Question

I refactored my WPF code recently and now my DispatcherTimer stopped firing. I checked other similar posts here, but they all seemed to be problems with having the wrong dispatcher thread set, which I tried...

My code looks like this:

class MainWindow : Window
{
    private async void GoButton_Click(object sender, RoutedEventArgs e)
    {
        Hide();

        m_files = new CopyFilesWindow();
        m_files.Show();

        m_dispatcherTimer = new DispatcherTimer();
        m_dispatcherTimer.Tick += dispatcherTimer_Tick;
        m_dispatcherTimer.Interval = new TimeSpan(0, 0, 0, 0, 250);
        m_dispatcherTimer.Start();

        await SomeLongRunningTask();

        m_files.Hide();
        Show();
    }

(The current class is my main Window object, which I hide for the duration of file copying. CopyFilesWindow is a simple Xaml window that contains controls I modify...CopyFilesWindow does absolutely nothing itself.)

Basically, I await a long running task (copying a bunch of large files), and my DispatcherTimer is supposed to update the progress in dispatcherTimer_Tick. However, I set a breakpoint on that function and it doesn't get hit.

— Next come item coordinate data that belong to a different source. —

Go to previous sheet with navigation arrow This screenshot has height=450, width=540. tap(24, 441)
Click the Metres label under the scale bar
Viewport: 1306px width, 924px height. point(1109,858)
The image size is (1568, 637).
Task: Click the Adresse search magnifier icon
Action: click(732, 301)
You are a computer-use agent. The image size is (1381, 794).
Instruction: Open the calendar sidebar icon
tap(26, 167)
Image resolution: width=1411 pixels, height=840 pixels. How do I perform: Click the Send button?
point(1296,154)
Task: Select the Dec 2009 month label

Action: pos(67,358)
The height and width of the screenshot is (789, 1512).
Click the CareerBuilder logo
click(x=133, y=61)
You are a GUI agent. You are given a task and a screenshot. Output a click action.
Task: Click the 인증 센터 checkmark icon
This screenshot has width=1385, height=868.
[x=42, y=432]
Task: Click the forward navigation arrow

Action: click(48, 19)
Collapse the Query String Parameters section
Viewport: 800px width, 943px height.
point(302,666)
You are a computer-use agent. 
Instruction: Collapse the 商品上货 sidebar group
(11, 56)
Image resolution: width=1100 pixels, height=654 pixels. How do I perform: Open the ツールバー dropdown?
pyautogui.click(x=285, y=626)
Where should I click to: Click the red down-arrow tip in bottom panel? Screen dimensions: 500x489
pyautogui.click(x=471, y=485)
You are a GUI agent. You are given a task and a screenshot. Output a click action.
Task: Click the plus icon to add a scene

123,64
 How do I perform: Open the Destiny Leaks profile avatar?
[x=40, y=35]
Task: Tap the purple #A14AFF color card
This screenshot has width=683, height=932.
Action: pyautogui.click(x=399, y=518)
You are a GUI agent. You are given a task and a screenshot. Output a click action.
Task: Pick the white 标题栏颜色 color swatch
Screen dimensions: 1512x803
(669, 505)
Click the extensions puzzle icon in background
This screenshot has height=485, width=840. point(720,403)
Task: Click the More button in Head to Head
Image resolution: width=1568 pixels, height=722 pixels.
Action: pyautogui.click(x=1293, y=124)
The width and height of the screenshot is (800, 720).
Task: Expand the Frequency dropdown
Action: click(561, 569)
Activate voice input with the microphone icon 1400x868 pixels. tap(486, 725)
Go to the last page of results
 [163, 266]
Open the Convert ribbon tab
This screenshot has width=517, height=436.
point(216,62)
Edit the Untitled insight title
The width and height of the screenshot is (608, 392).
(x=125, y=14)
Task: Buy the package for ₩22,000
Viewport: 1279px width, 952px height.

I have also tried setting the Dispatcher with the constructor like so:

        m_dispatcherTimer = new DispatcherTimer(DispatcherPriority.Normal, m_files.Dispatcher);
        m_dispatcherTimer = new DispatcherTimer(DispatcherPriority.Normal, this.Dispatcher);

But neither of these things change the behavior...it still doesn't fire.

What am I doing wrong here?

Was it helpful?

Solution

The DispatcherTime runs on the ... Dispatcher thread. Which is stuck waiting SomeLongRunningTask() to finish.

Indeed, when you press the button Go, it is the dispatcher thread which executes GoButton_Click. Thus, you should never make a method called by UI (the dispatcher thread) async.

private void GoButton_Click(object sender, RoutedEventArgs e)
{
    Hide();

    m_files = new CopyFilesWindow();
    m_files.Show();

    m_dispatcherTimer = new DispatcherTimer();
    m_dispatcherTimer.Tick += dispatcherTimer_Tick;
    m_dispatcherTimer.Interval = new TimeSpan(0, 0, 0, 0, 250);
    m_dispatcherTimer.Start();

    SomeLongRunningTask.ContinueWith(() => 
    {
        // Executes this once SomeLongRunningTask is done (even if it raised an exception)
        m_files.Hide();
        Show();
    }, TaskScheduler.FromCurrentSynchronizationContext());  // This paramater is used to specify to run the lambda expression on the UI thread.